┌────────
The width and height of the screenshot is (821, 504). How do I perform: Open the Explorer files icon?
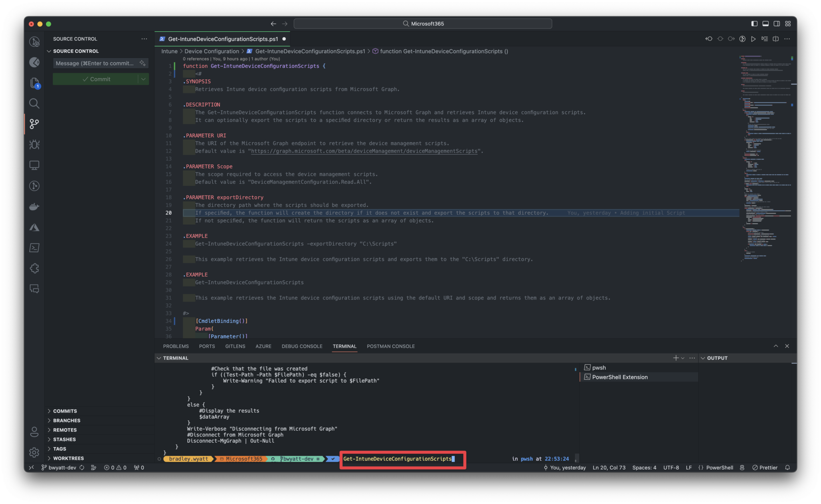tap(34, 83)
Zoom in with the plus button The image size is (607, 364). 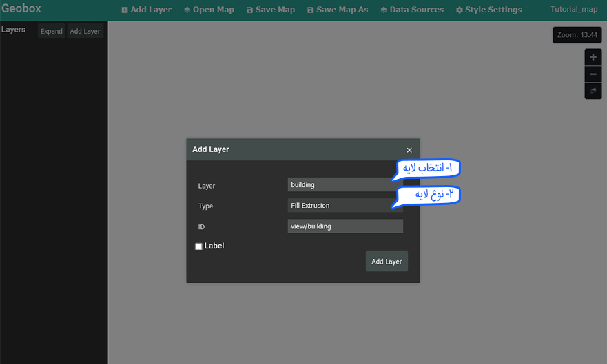pos(593,57)
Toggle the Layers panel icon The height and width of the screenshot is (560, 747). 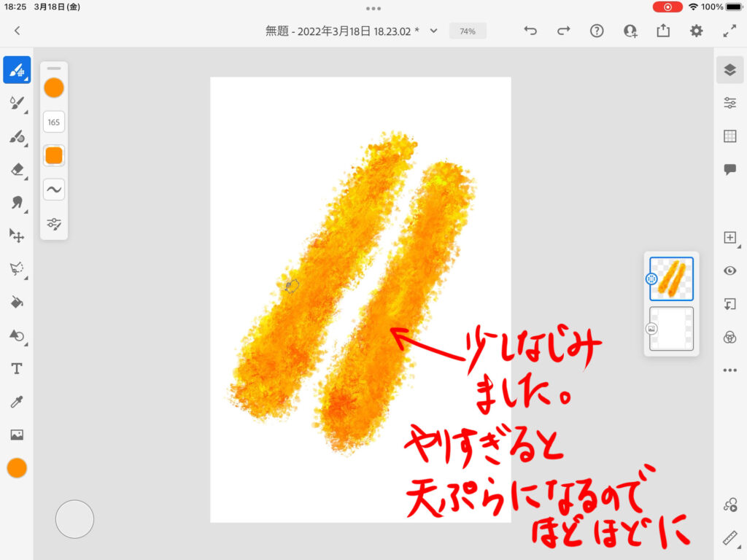pos(729,70)
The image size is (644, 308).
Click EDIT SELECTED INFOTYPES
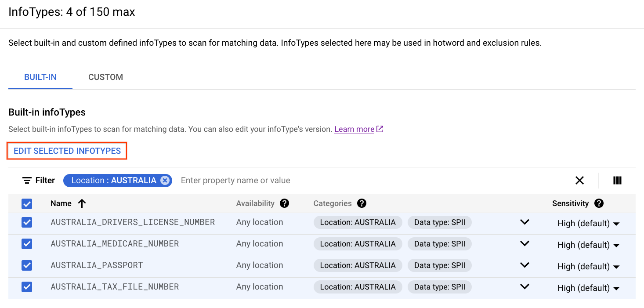point(67,151)
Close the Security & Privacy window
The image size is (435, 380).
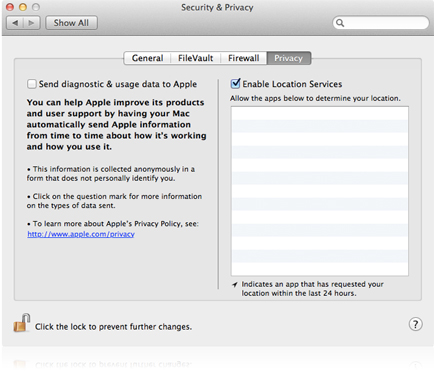[x=10, y=7]
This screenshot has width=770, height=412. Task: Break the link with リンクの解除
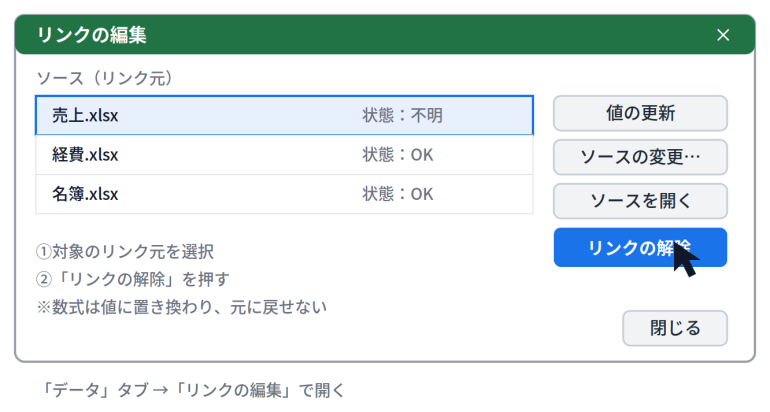point(640,247)
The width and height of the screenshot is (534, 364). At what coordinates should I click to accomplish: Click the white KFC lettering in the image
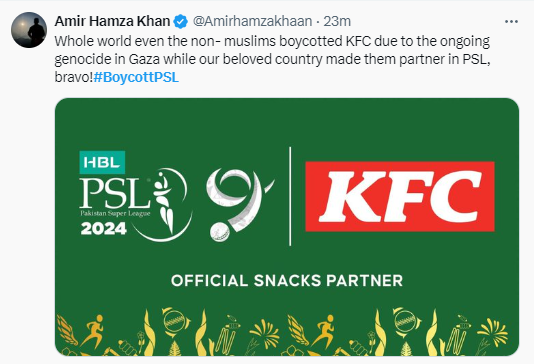(x=400, y=196)
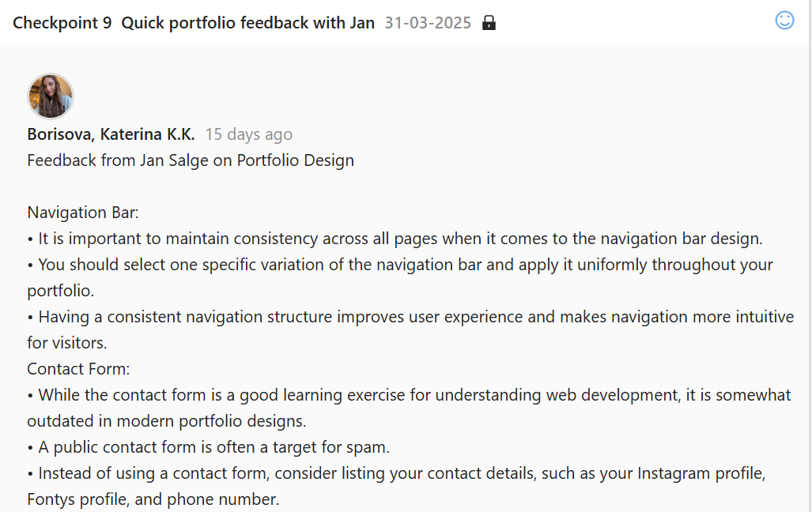Screen dimensions: 812x512
Task: Select the author name Borisova, Katerina K.K.
Action: tap(111, 134)
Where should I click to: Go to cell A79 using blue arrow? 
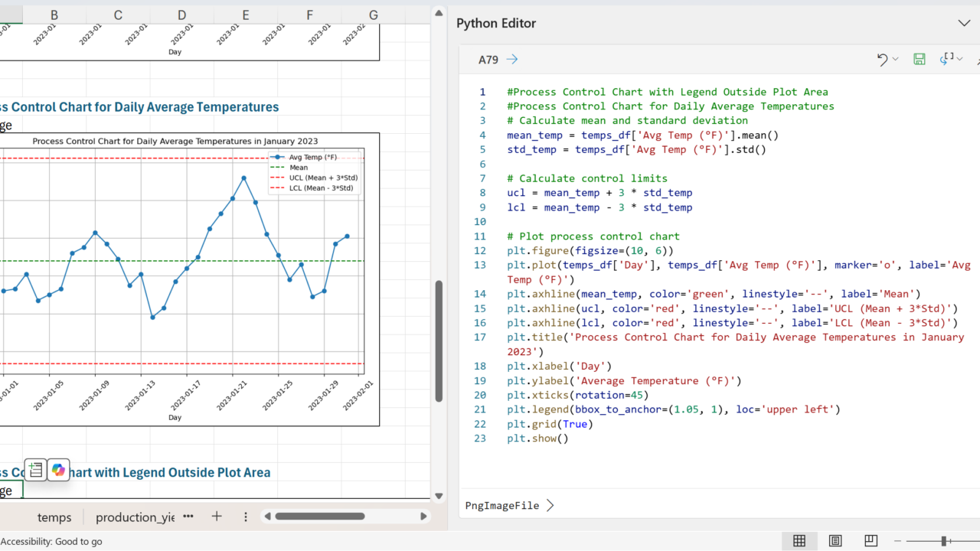[x=512, y=60]
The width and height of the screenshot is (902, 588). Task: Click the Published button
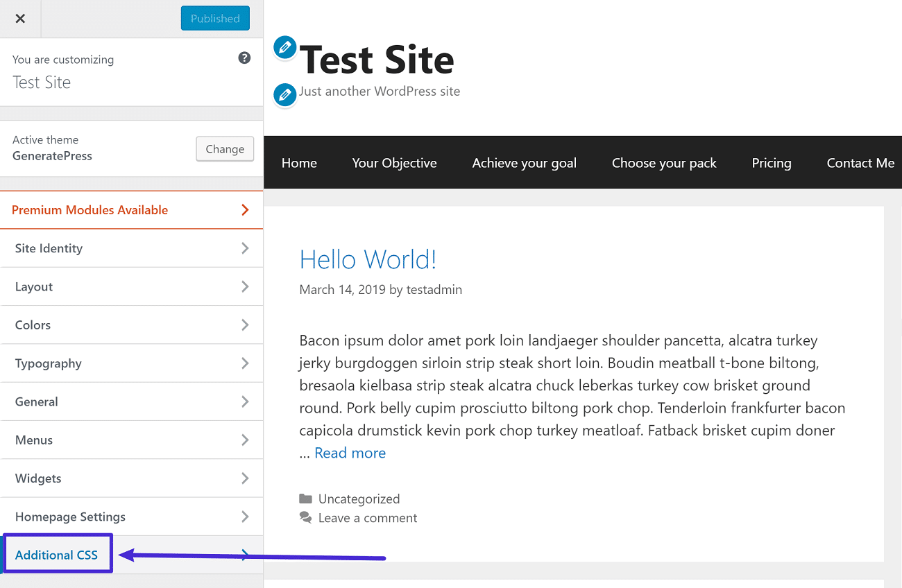click(215, 18)
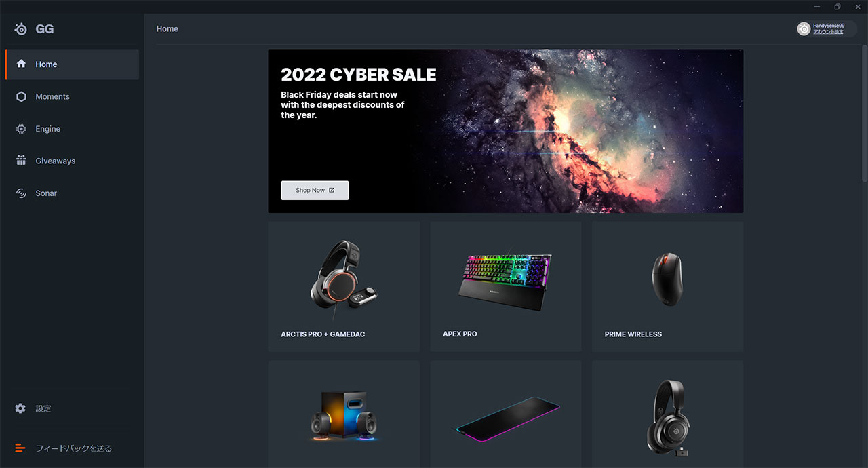Select the Home house icon in sidebar
Viewport: 868px width, 468px height.
pyautogui.click(x=21, y=64)
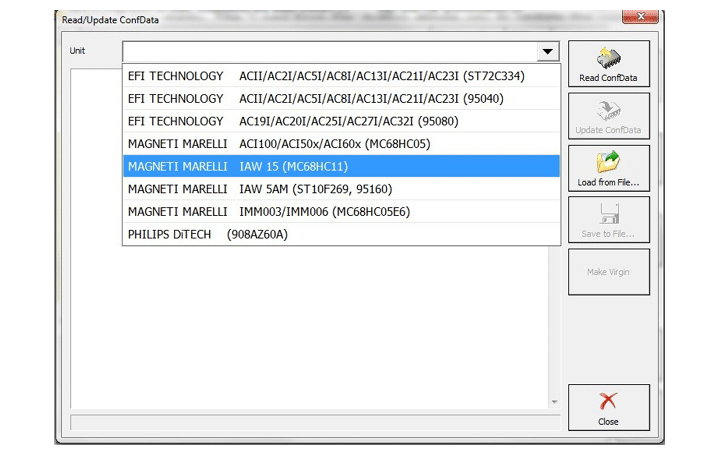Click the Make Virgin button
The width and height of the screenshot is (719, 455).
[608, 272]
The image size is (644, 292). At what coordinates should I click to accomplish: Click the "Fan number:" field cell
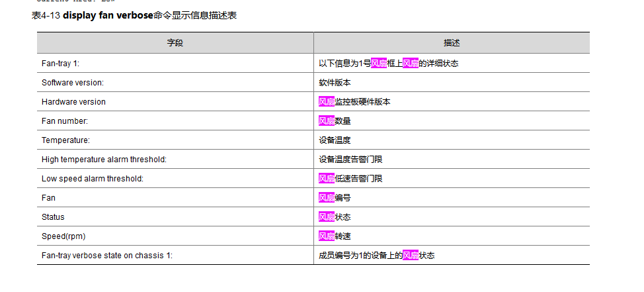[65, 121]
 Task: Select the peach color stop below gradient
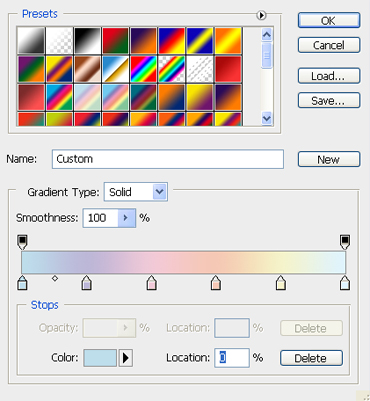pos(216,283)
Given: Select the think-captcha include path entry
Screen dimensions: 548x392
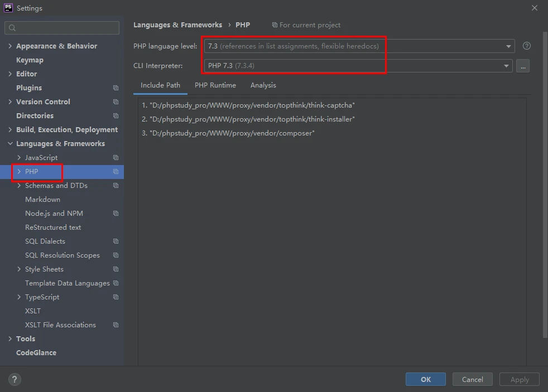Looking at the screenshot, I should [x=248, y=105].
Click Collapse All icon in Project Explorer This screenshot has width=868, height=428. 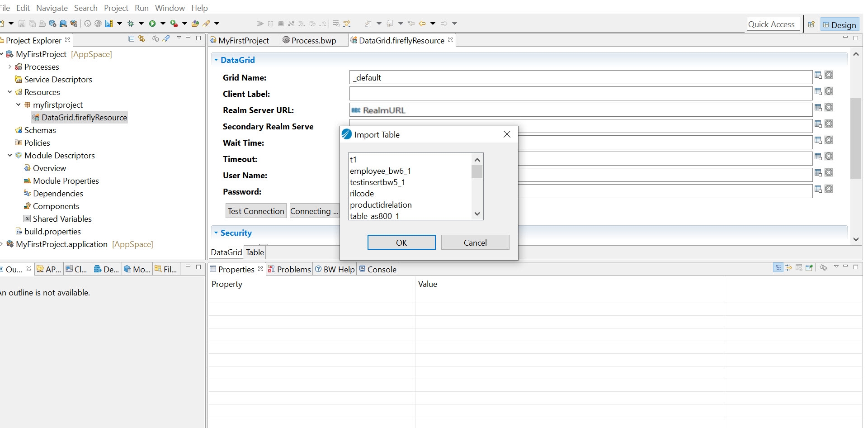131,39
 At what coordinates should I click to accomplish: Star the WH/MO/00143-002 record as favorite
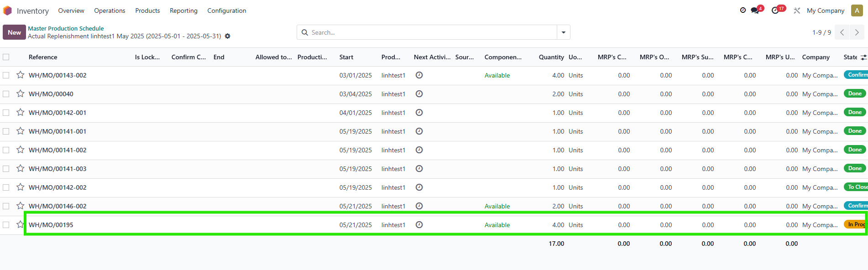point(20,75)
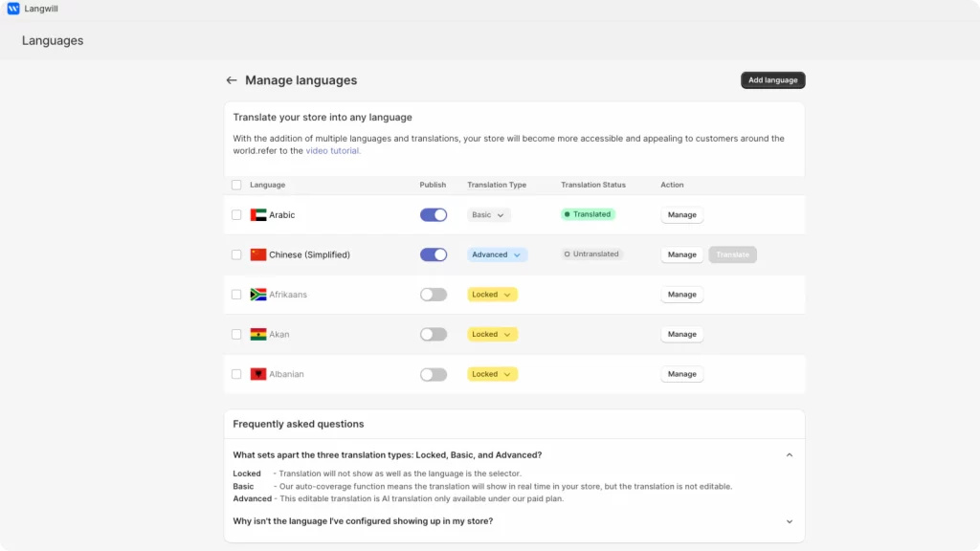Click the United Arab Emirates flag for Arabic
The width and height of the screenshot is (980, 551).
pos(257,214)
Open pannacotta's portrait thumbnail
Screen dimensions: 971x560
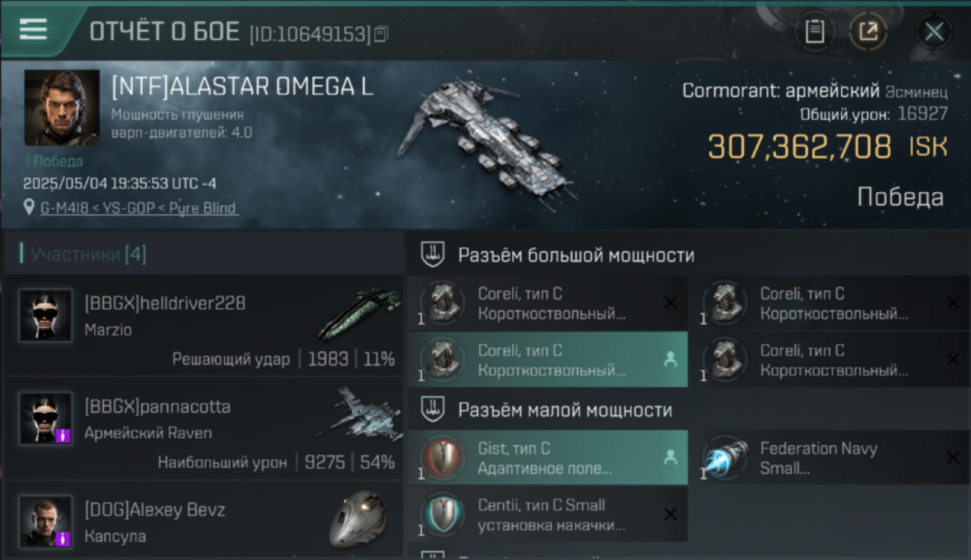pos(46,418)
└────────
▶ [Instructions for the task]:
With pictures left out, repeat exactly the lines from the one containing "At what coordinates should I click to accomplish: Star" through the last line of the data above, inclusive, and nothing else.

▶ [Solution for this problem]:
 At what coordinates should I click to accomplish: Star the WH/MO/00143-002 record as favorite
point(20,75)
Click the United Arab Emirates flag for Arabic
The width and height of the screenshot is (980, 551).
pos(257,214)
Open pannacotta's portrait thumbnail
Screen dimensions: 971x560
pos(46,418)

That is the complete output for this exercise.